Alberi tagliati a Roma
Insorgono i Comitati: “La tutela dell’ambiente non può trasformarsi in una battaglia ideologica contro i cittadini né tantomeno tradursi in interventi che finiscono per alterare il paesaggio storico della Capitale.

I Comitati cittadini tornano ad attaccare la gestione della mobilità dell’Amministrazione Gualtieri e dell’assessore Eugenio Patané, accusati di aver trasformato Roma in un laboratorio di sperimentazioni urbanistiche dai risultati, secondo i promotori delle proteste, sempre più discutibili.
Al centro delle contestazioni c’è il modello della cosiddetta “città dei 15 minuti”, che per i Comitati si sarebbe tradotto nella progressiva eliminazione dei parcheggi,
nell’aumento delle Zone a Traffico Limitato, nella realizzazione di piste ciclabili ritenute poco utilizzate e nel restringimento delle carreggiate, con pesanti ripercussioni sulla viabilità quotidiana.
«Le automobili sono costrette a muoversi lentamente e senza possibilità di sosta, in una città sempre più difficile da vivere per residenti e lavoratori», afferma Angelo Distefano, presidente del Comitato Fermiamo la ZTL Fascia Verde, che parla di provvedimenti fortemente ideologizzati destinati ad aggravare il traffico anziché ridurlo.
Ma la protesta non riguarda soltanto la mobilità.
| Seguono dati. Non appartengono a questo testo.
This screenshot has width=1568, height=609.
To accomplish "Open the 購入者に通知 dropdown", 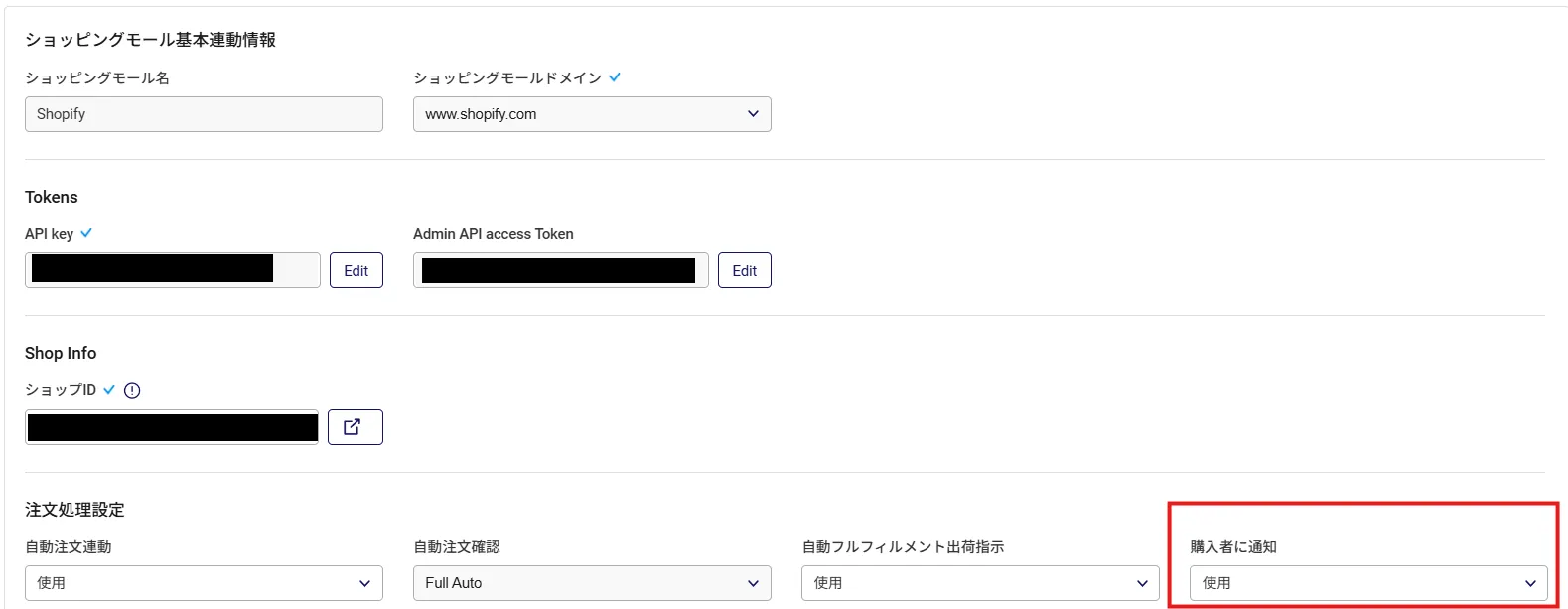I will [1368, 583].
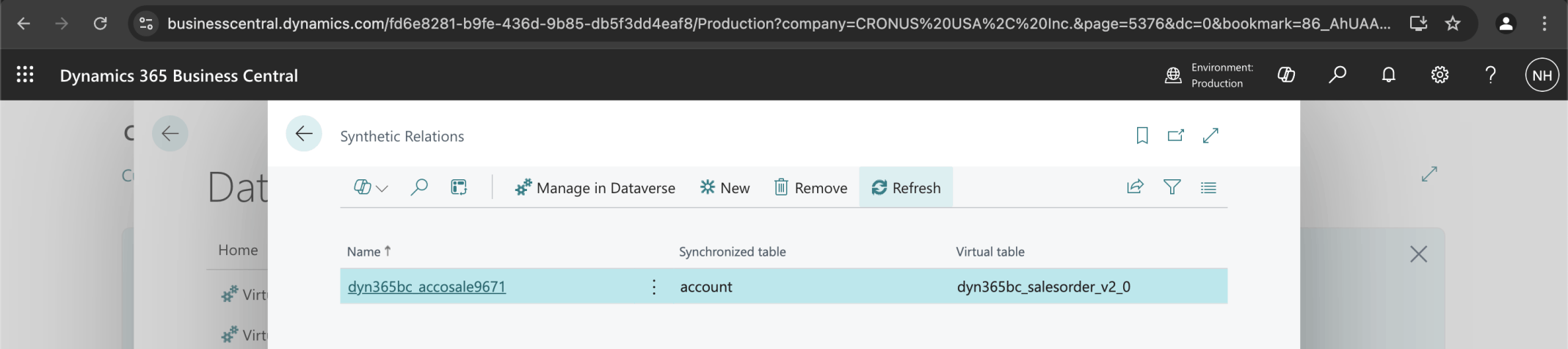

A preoccupare i Comitati è anche quello che definiscono uno stravolgimento dell’identità storica della città.

L’esempio più citato è il progetto della nuova pista ciclabile lungo la Via Appia Antica e Piazza San Sebastiano. Secondo Alessandra Casino,
presidente del Comitato Tutela Parcheggi e Mobilità nel Lazio, la nuova configurazione rischia di paralizzare il traffico nei Municipi I, VII e VIII senza offrire adeguate aree compensative per la sosta dei residenti.
Ancora più duro è il giudizio sull’impatto paesaggistico degli interventi.
Per i Comitati, il ricorso a nuove pavimentazioni in travertino e la sostituzione di elementi storici con soluzioni contemporanee rappresenterebbero una progressiva cancellazione dell’identità della Regina Viarum.
Il timore è che, dietro interventi presentati come opere di riqualificazione urbana, si perda quel delicato equilibrio tra patrimonio storico, alberature monumentali e paesaggio che rende Roma unica al mondo.
Ed è proprio qui che la riflessione si allarga.
Difendere l’ambiente significa certamente favorire una mobilità più sostenibile, ma significa anche proteggere gli alberi maturi, limitare l’impermeabilizzazione del suolo e conservare il carattere storico dei luoghi.

Una città più verde non si costruisce sostituendo il verde con nuove superfici in pietra o eliminando alberature secolari per fare spazio a interventi che rischiano di aumentare le isole di calore.
L’ecologia autentica non è fatta di slogan. È equilibrio, conoscenza del territorio e rispetto della storia.
I Comitati annunciano ora nuove mobilitazioni per l’autunno, in concomitanza con la scadenza delle ordinanze relative alla ZTL Fascia Verde.
L’obiettivo dichiarato è quello di contrastare ulteriori restrizioni alla circolazione e chiedere una revisione complessiva delle politiche sulla mobilità.
Il dibattito, dunque, resta aperto. Perché Roma ha certamente bisogno di diventare una città più sostenibile, ma la sfida sarà riuscirci senza rinunciare alla propria anima, ai suoi alberi e a quel patrimonio storico e paesaggistico che il mondo intero continua ad ammirare.